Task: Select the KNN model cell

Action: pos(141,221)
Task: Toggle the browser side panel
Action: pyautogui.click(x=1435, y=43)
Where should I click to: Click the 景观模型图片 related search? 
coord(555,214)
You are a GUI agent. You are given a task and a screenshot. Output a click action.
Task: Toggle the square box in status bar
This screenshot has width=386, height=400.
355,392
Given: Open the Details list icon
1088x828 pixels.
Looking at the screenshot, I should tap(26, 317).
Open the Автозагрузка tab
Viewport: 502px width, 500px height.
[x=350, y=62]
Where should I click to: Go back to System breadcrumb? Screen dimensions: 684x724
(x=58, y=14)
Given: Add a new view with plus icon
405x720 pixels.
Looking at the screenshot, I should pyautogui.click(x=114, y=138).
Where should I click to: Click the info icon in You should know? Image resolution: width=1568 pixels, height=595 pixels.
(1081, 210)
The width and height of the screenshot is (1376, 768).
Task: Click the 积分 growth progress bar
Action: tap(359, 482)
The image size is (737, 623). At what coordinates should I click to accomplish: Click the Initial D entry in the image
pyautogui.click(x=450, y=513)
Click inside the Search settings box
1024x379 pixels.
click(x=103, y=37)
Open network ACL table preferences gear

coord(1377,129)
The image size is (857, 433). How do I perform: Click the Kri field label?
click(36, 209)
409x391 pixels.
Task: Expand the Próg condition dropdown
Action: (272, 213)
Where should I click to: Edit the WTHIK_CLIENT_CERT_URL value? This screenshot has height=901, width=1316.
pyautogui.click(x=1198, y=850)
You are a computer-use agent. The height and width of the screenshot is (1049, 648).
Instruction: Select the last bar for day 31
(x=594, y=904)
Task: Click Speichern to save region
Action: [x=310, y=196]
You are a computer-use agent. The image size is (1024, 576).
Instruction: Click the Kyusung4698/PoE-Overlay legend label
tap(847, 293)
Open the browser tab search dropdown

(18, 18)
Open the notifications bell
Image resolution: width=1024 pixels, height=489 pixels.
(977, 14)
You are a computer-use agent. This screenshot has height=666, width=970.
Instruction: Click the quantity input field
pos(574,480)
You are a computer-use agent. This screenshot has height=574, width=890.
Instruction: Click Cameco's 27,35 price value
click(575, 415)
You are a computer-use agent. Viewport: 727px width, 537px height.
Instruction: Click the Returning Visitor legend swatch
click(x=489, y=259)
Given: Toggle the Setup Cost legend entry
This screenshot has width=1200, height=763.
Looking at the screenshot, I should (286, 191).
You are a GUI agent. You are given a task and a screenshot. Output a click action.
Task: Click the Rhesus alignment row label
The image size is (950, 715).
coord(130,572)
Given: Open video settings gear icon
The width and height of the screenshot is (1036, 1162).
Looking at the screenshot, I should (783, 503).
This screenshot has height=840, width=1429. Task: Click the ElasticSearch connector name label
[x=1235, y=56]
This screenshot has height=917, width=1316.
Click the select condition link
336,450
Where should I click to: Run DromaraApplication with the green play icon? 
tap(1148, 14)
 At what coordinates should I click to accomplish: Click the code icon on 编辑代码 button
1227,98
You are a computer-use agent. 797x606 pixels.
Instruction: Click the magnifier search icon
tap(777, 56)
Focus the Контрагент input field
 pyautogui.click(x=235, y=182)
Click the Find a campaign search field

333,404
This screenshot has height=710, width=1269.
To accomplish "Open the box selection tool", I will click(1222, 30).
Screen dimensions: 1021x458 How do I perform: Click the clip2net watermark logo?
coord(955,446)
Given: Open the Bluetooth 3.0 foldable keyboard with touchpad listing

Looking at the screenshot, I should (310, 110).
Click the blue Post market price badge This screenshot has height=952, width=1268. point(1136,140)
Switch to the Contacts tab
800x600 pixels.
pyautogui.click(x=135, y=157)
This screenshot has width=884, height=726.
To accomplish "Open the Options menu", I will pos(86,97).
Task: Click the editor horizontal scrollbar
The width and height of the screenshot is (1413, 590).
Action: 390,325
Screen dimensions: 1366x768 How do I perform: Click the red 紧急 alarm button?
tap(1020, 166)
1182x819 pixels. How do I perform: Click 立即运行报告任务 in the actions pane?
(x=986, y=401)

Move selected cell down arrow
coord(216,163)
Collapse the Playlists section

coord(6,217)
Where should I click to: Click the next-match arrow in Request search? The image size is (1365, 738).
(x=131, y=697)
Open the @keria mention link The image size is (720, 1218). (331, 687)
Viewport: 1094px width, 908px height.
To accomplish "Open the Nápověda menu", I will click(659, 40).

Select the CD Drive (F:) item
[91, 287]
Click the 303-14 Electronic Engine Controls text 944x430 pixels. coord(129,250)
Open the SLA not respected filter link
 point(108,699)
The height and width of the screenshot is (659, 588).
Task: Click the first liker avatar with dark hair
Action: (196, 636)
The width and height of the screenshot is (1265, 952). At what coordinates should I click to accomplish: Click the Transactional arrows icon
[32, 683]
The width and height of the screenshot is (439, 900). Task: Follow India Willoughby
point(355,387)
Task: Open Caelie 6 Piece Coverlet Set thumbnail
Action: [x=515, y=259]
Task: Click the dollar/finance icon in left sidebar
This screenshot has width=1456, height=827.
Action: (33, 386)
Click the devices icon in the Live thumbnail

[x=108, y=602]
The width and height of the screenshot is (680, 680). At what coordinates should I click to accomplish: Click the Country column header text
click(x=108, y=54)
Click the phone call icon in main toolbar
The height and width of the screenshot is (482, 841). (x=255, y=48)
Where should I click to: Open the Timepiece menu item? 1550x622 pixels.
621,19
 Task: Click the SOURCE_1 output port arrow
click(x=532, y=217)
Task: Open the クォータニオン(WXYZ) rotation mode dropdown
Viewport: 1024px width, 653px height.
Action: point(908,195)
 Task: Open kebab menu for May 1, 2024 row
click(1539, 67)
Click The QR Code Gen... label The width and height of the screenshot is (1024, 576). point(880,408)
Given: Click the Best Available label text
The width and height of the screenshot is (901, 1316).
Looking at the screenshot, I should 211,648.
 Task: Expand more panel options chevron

• **PROBLEM STATEMENT**: Give an exact transcription of the data shown above.

• **SOLUTION TO THIS TASK**:
Task: Select the KNN model cell

Action: pos(141,221)
Task: Toggle the browser side panel
Action: pyautogui.click(x=1435, y=43)
Where should I click to: Click the 景观模型图片 related search? 
coord(555,214)
You are a GUI agent. You are given a task and a screenshot. Output a click action.
Task: Toggle the square box in status bar
This screenshot has width=386, height=400.
355,392
Given: Open the Details list icon
1088x828 pixels.
Looking at the screenshot, I should tap(26, 317).
Open the Автозагрузка tab
Viewport: 502px width, 500px height.
[x=350, y=62]
Where should I click to: Go back to System breadcrumb? Screen dimensions: 684x724
(x=58, y=14)
Given: Add a new view with plus icon
405x720 pixels.
Looking at the screenshot, I should pyautogui.click(x=114, y=138).
Where should I click to: Click the info icon in You should know? Image resolution: width=1568 pixels, height=595 pixels.
(1081, 210)
The width and height of the screenshot is (1376, 768).
Task: Click the 积分 growth progress bar
Action: tap(359, 482)
The image size is (737, 623). At what coordinates should I click to accomplish: Click the Initial D entry in the image
pyautogui.click(x=450, y=513)
Click inside the Search settings box
1024x379 pixels.
click(x=103, y=37)
Open network ACL table preferences gear

coord(1377,129)
The image size is (857, 433). How do I perform: Click the Kri field label?
click(36, 209)
409x391 pixels.
Task: Expand the Próg condition dropdown
Action: (272, 213)
Where should I click to: Edit the WTHIK_CLIENT_CERT_URL value? This screenshot has height=901, width=1316.
pyautogui.click(x=1198, y=850)
You are a computer-use agent. The height and width of the screenshot is (1049, 648).
Instruction: Select the last bar for day 31
(x=594, y=904)
Task: Click Speichern to save region
Action: [x=310, y=196]
You are a computer-use agent. The image size is (1024, 576).
Instruction: Click the Kyusung4698/PoE-Overlay legend label
tap(847, 293)
Open the browser tab search dropdown

(18, 18)
Open the notifications bell
Image resolution: width=1024 pixels, height=489 pixels.
(977, 14)
You are a computer-use agent. This screenshot has height=666, width=970.
Instruction: Click the quantity input field
pos(574,480)
You are a computer-use agent. This screenshot has height=574, width=890.
Instruction: Click Cameco's 27,35 price value
click(575, 415)
You are a computer-use agent. Viewport: 727px width, 537px height.
Instruction: Click the Returning Visitor legend swatch
click(x=489, y=259)
Given: Toggle the Setup Cost legend entry
This screenshot has width=1200, height=763.
Looking at the screenshot, I should (286, 191).
You are a GUI agent. You are given a task and a screenshot. Output a click action.
Task: Click the Rhesus alignment row label
The image size is (950, 715).
coord(130,572)
Given: Open video settings gear icon
The width and height of the screenshot is (1036, 1162).
Looking at the screenshot, I should (783, 503).
This screenshot has height=840, width=1429. Task: Click the ElasticSearch connector name label
[x=1235, y=56]
This screenshot has height=917, width=1316.
Click the select condition link
336,450
Where should I click to: Run DromaraApplication with the green play icon? 
tap(1148, 14)
 At what coordinates should I click to accomplish: Click the code icon on 编辑代码 button
1227,98
You are a computer-use agent. 797x606 pixels.
Instruction: Click the magnifier search icon
tap(777, 56)
Focus the Контрагент input field
 pyautogui.click(x=235, y=182)
Click the Find a campaign search field

333,404
This screenshot has height=710, width=1269.
To accomplish "Open the box selection tool", I will click(1222, 30).
Screen dimensions: 1021x458 How do I perform: Click the clip2net watermark logo?
coord(955,446)
Given: Open the Bluetooth 3.0 foldable keyboard with touchpad listing

Looking at the screenshot, I should (310, 110).
Click the blue Post market price badge This screenshot has height=952, width=1268. point(1136,140)
Switch to the Contacts tab
800x600 pixels.
pyautogui.click(x=135, y=157)
This screenshot has width=884, height=726.
To accomplish "Open the Options menu", I will pos(86,97).
Task: Click the editor horizontal scrollbar
The width and height of the screenshot is (1413, 590).
Action: 390,325
Screen dimensions: 1366x768 How do I perform: Click the red 紧急 alarm button?
tap(1020, 166)
1182x819 pixels. How do I perform: Click 立即运行报告任务 in the actions pane?
(x=986, y=401)

Move selected cell down arrow
coord(216,163)
Collapse the Playlists section

coord(6,217)
Where should I click to: Click the next-match arrow in Request search? The image size is (1365, 738).
(x=131, y=697)
Open the @keria mention link The image size is (720, 1218). (331, 687)
Viewport: 1094px width, 908px height.
To accomplish "Open the Nápověda menu", I will click(659, 40).

Select the CD Drive (F:) item
[91, 287]
Click the 303-14 Electronic Engine Controls text 944x430 pixels. coord(129,250)
Open the SLA not respected filter link
 point(108,699)
The height and width of the screenshot is (659, 588).
Task: Click the first liker avatar with dark hair
Action: (196, 636)
The width and height of the screenshot is (1265, 952). At what coordinates should I click to accomplish: Click the Transactional arrows icon
[32, 683]
The width and height of the screenshot is (439, 900). Task: Follow India Willoughby
point(355,387)
Task: Open Caelie 6 Piece Coverlet Set thumbnail
Action: [x=515, y=259]
Task: Click the dollar/finance icon in left sidebar
This screenshot has width=1456, height=827.
Action: (33, 386)
Click the devices icon in the Live thumbnail

[x=108, y=602]
The width and height of the screenshot is (680, 680). At what coordinates should I click to accomplish: Click the Country column header text
click(x=108, y=54)
Click the phone call icon in main toolbar
The height and width of the screenshot is (482, 841). (x=255, y=48)
Where should I click to: Open the Timepiece menu item? 1550x622 pixels.
621,19
 Task: Click the SOURCE_1 output port arrow
click(x=532, y=217)
Task: Open the クォータニオン(WXYZ) rotation mode dropdown
Viewport: 1024px width, 653px height.
Action: point(908,195)
 Task: Open kebab menu for May 1, 2024 row
click(1539, 67)
Click The QR Code Gen... label The width and height of the screenshot is (1024, 576). point(880,408)
Given: Click the Best Available label text
The width and height of the screenshot is (901, 1316).
Looking at the screenshot, I should 211,648.
 Task: Expand more panel options chevron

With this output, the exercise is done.